The bill also creates two grant programs. The first is a program to train individual firefighters and paramedics to provide mental health support to their peers in their organizations. The other grant would train health care providers to serve a similar role in their hospitals and practices.
“Our nation’s firefighters and emergency medical responders are heroes who risk their lives each day protecting and serving our communities. They routinely witness and experience catastrophic damage, significant injuries, and tragic loss of life, often leading to traumatic stress, mental health issues, and at times, even vulnerability to suicide," said Representative Fitzpatrick. “For too long, the challenges facing our nation's firefighters and emergency medical responders have gone unnoticed and untreated. We must, and we can do more to ensure our first responders have the tools and resources they need to address mental and behavioral health needs. I am proud to join Congressman Bera in introducing the bipartisan HERO Act, which will support the health and mental well-being of all our hero first responders across the country."
“Our firefighters, police officers, and emergency medical personnel risk their lives every day to keep our families and communities safe from harm,” said Representative Bera. “Tragically, many of our first responders do not have access to the support services they need, leading to poor mental health, stress, and even suicide. The HERO Act will ensure first responders and health care providers have access to mental health resources, more options for counseling, and encourage best practices to reduce suicide risk. While I’m proud the House of Representatives passed the HERO Act last Congress, it’s time we get this bill over the finish line and signed into law. We have an obligation to get our first responders the help they deserve.”
"Firefighters and emergency medical responders repeatedly witness human trauma and scenes of devastation over the course of their careers. The cumulative toll of these experiences on firefighters and emergency medical responders are linked to psychological injuries and even suicides,” said Harold Schaitberger, General President of the International Association of Fire Fighters. “The Helping Emergency Responders Overcome (HERO) Act will assist us in capturing the frequency of emergency responder suicides while simultaneously delivering the necessary resources to assist in healing traumatized emergency responders. I appreciate Rep. Bera’s continued leadership on this important mental health issue, and I thank him for introducing the HERO Act”

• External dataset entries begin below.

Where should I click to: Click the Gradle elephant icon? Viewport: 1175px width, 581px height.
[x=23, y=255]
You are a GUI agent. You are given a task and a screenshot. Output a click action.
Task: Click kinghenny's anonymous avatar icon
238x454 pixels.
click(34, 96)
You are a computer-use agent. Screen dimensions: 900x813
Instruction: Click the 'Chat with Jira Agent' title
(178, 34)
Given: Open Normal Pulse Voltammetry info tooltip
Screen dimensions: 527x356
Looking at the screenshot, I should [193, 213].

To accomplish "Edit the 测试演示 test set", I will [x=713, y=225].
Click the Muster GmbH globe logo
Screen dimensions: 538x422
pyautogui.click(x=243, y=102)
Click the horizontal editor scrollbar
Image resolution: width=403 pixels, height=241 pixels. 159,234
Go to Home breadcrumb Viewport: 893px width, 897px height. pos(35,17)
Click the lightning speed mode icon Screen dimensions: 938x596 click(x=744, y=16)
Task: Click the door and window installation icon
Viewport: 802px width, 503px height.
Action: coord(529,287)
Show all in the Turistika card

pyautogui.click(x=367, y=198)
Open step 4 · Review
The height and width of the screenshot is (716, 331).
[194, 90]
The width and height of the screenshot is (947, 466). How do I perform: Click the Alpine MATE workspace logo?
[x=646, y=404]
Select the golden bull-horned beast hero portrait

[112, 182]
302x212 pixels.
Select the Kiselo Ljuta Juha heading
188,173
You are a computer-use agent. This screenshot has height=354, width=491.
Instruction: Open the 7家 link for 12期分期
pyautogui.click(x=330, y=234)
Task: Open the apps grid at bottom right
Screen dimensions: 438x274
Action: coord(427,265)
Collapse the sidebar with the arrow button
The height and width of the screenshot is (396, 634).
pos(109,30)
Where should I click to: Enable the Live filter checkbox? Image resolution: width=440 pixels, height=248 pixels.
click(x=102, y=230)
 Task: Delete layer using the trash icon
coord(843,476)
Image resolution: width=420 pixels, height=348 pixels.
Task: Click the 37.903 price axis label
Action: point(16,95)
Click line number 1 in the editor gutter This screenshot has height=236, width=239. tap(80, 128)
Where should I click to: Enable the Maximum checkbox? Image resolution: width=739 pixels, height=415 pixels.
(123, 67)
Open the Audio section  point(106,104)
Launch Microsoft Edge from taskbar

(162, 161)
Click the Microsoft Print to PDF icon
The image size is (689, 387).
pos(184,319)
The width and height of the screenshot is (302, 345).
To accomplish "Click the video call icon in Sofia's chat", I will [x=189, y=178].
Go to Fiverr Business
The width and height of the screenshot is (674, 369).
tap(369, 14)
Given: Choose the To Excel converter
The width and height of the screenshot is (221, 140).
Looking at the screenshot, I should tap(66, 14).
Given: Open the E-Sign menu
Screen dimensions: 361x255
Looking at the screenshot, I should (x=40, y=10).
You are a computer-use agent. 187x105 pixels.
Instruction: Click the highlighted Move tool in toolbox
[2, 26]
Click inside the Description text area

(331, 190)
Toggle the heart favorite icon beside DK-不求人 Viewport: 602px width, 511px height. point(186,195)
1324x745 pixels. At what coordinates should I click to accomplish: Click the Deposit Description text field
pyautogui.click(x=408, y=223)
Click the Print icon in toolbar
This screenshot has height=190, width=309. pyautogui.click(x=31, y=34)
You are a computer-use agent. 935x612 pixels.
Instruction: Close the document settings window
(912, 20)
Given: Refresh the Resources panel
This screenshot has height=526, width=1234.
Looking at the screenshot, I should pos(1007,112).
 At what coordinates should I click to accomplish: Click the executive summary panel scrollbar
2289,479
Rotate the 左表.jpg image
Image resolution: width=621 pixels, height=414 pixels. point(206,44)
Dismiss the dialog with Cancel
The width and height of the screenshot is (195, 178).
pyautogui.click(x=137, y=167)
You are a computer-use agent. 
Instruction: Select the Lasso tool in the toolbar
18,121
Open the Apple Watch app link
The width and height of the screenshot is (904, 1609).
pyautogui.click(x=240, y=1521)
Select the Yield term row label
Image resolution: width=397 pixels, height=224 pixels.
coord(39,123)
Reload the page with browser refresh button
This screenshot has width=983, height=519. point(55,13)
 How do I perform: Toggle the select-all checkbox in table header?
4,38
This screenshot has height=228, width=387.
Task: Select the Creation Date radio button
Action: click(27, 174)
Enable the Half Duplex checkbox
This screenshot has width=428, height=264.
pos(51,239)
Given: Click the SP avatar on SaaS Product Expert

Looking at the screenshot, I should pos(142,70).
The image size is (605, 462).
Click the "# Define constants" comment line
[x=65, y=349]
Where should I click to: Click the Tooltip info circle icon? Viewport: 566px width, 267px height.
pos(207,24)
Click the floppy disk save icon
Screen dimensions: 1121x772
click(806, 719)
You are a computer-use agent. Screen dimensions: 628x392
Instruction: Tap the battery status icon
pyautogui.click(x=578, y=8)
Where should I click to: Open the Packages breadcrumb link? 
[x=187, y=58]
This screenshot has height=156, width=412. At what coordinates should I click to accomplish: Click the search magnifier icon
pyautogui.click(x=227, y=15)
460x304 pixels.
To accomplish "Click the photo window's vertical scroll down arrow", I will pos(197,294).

“On a daily basis, firefighters are called to serve to communities across the nation and are required to engage in situations that their eyes cannot unsee and their minds cannot forget. This cumulative trauma to our first responders has resulted in behavioral health impacts that include post-traumatic stress, alcoholism, divorce, and, unfortunately, suicide,” said Michael McLaughlin, Fire Chief (retired), Cosumnes CSD Fire Department “Congressman Bera has introduced the HERO Act to help us identify the extent of firefighter suicides, and implement programs that can effectively treat and develop resilience for the men and women who are here to protect us.”
“The California Medical Association is proud to support the HERO Act cosponsored by Congressmen Ami Bera, M.D. and Brian Fitzpatrick,” said Peter Bretan, M.D., President, California Medical Association. “Physicians and other frontline health care workers have risen to their calling in heroic numbers to battle the COVID-19 pandemic, risking their lives to care for the sickest of patients. This bill recognizes these important sacrifices and will provide important peer-counseling to protect the well-being of our frontline physicians so they can continue to serve their communities.”
Representative Bera first introduced the HERO Act in 2018 and was joined by Sacramento Police Chief Dan Hahn, Sacramento Metro Assistant Chief Maurice Johnson, and Sacramento-area first responders to unveil the legislation.
The legislation is supported by the International Association of Fire Fighters (IAFF), American Foundation for Suicide Prevention, American Association of Suicidology, California Medical Association, the Firefighter Behavioral Health Alliance, the International Association of Fire Chiefs, and the National Association of Emergency Medical Technicians.